Non me ne voglia un utente DeBaseriano, il cui nick potrebbe icasticamente spezzare a monte ogni mio tentativo di omaggiare questo film, ma tant’è… io ci provo ugualemente.

La storia è ambientata in Australia, in un climax di città: Brisbane, Melbourne, Sidney. Il  protagonista, già provetto pianista in 'Shine' e padre senza soldi nel remake burtoniano della “Fabbrica”, è un inquilino a perdere. Questo suo curriculum lo fa entrare di diritto nella galleria dei miei personaggi preferiti. Chi non ha cambiato almeno 15 case nella sua vita e altrettanti neuropatologici coinquilini è pregato di preferirgli, chessò…, Leonida di “300”…
Il suo strimpellare male una chitarra, cimentandosi sempre sulle note di “California Dreamin'”, anticipa un malessere che trova l’unico sfogo in un ideale di fuga, puntualmente realizzato.

Mia nonna mi diceva, “sei come una mosca d’oro, giri e rigiri, andrà a finire che ti poserai su una merda (testuale)… e a me che mi piaceva tanto la Lucia… era una così brava guerzetta”…

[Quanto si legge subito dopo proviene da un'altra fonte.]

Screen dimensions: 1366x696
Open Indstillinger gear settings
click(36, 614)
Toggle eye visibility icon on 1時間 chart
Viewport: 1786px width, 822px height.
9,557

É nella mia indole un po’ zingaresca cercare il difficile e il laborioso; troppo facile fermarsi a dormire sotto lo stesso tetto per più di 10 mesi. Anche le donne, si sa, a noi ci piacciono un po’ così…
Come la femme fatale del “Morì con un felafel in mano”, per tutti una dark bruttina, con un foruncolo vicino al naso e gli occhi leggermente storti, per te una maliarda e incantevole principessa delle lune future, e quegli occhi storti sono strabismo di venere, e quel forunculo un piccolo difetto che ne amplifica la bellezza… che poi non è neanche un difetto, diciamo una sua peculiarità… Non la guardiamo neanche la biondina che ci fa la corte da una vita, quella che cerca di uccidersi ascoltando “The Mercy Seat” di Nick Cave. Ce ne ricordiamo soltanto verso la fine. Dopo tutto è un film. E in questo fin troppo dolce…

Il film è grottesco e volutamente sopra le righe. Il protagonista vorrebbe scrivere come il sommo Fedor delle “Notti Bianche” e invece la sua sola opera letteraria trova spazio nelle paginone di Penthouse. Anche i suoi “amici” non se la passano meglio: cultori della tintarella albina, modelli frustrati, puttanieri dagli amici “un po’ “nazisti”, schiavi del telecomando e di Star Trek, drogati e anarco-nichilisti, tutti alla ricerca di uno spazio vitale. Neanche l’ombra di un koala o di un canguro. Solo esistenze alla deriva, come a Roma, come a New York, come a Berlino.
L’Australia secondo questo film conta 20 milioni di anime in pena, in un natìo borgo selvaggio grande come un continente. Memorabile l’intransigenza becera della polizia, degli esattori delle tasse, degli impiegati alla ricerca costante di una vittima sacrificale, quasi sempre la più debole del gruppo.

Il film scorre tra eterni ritorni, sfighe continue e sigarette, migliaia di sigarette. Accompagnato da ottime musiche e dialoghi al limite (si pensi all’analisi in chiave omosex del finale di Reservoir Dogs), è una fuga nell’inconsolabile esistenza.

Poco apprezzato da critica e pubblico, a mio parere trattasi di piccolo dolceamaro capolavoro.